Vornado also is renovating the Hotel Pennsylvania, which Roth called "the single most important focus of our portfolio," disclosing efforts to upgrade its lobby, restaurants and nightlife.

New York & Co. was represented by a CBRE team of Steve Siegel, Ken Meyerson, Lauren Crowley Corrinet and Brendan Herlihy, along with independent consultants Doane Kelly and David Fleisher of KLG Advisors and Alan R. Grossman of ARG Realty Consultants.

Vornado was represented in-house by Craig Panzirer and Jared Silverman.


The prestigious Harlem Academy will have an entirely new building designed by Rafael Vinoly on 20,000 square feet of vacant land it just purchased at 655 St. Nicholas Ave. for $9.5 million.

The school for high achievers intends to consolidate current sites at Fifth Avenue and 111th Street to develop a new school of 50,000 to 80,000 square feet.

The design is still being tweaked with its board member, architect Jay Bargmann of Vinoly, as the goal is to also have adjacent outdoor play areas.

The new building will let the school triple the number of students from 120 to 360 in grades K-8. Along with classrooms it will include a regulation gym, science labs, a cafeteria and performance hall.

Paul Wolf and Stephen Powers of Denham Wolf, who focus on nonprofits, led the 18-month search.
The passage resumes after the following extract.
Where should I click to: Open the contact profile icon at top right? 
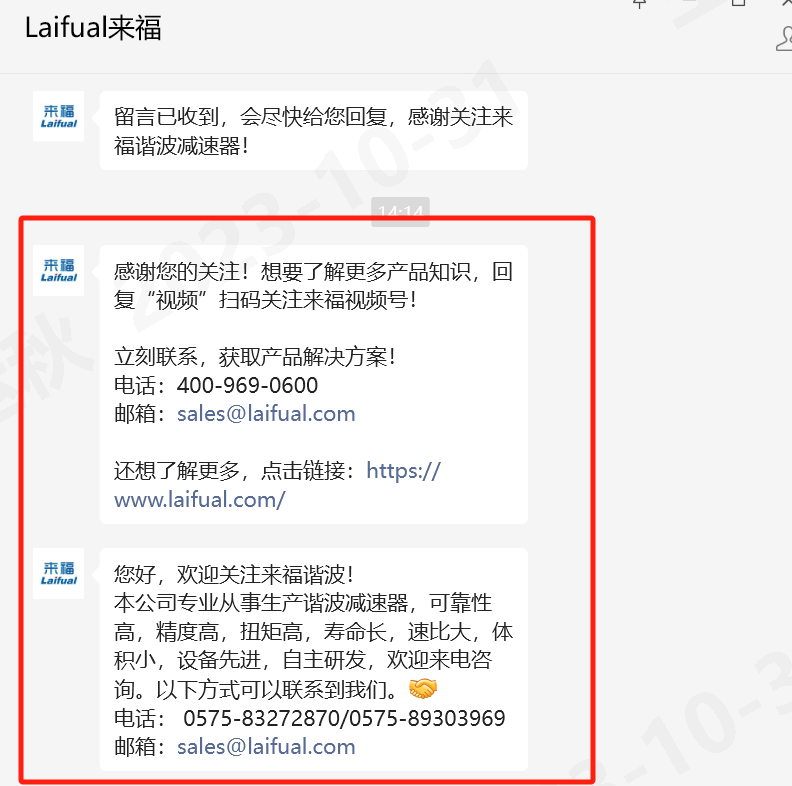784,39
They used GIS mapping to find large parcels and then sifted through more than 100 to find this off-market gem.

"They wanted to have a real campus," said Powers.

The deal was a flip by Mark Caller of The Marcal Group, who paid $5.5 million to the $4.4 million mortgage holder after it foreclosed when the garage owner filed for bankruptcy.

Powers said Caller tore down the vacant garage, conducted a complete environmental remediation and shored up the retaining wall holding up the adjacent Hamilton Terrace apartment buildings above, leaving it ready for development.

The school's average tuition is $2,000 per year. and it has been fund raising and gathering pledges to pay for the project, which used a $7.6 million bridge loan.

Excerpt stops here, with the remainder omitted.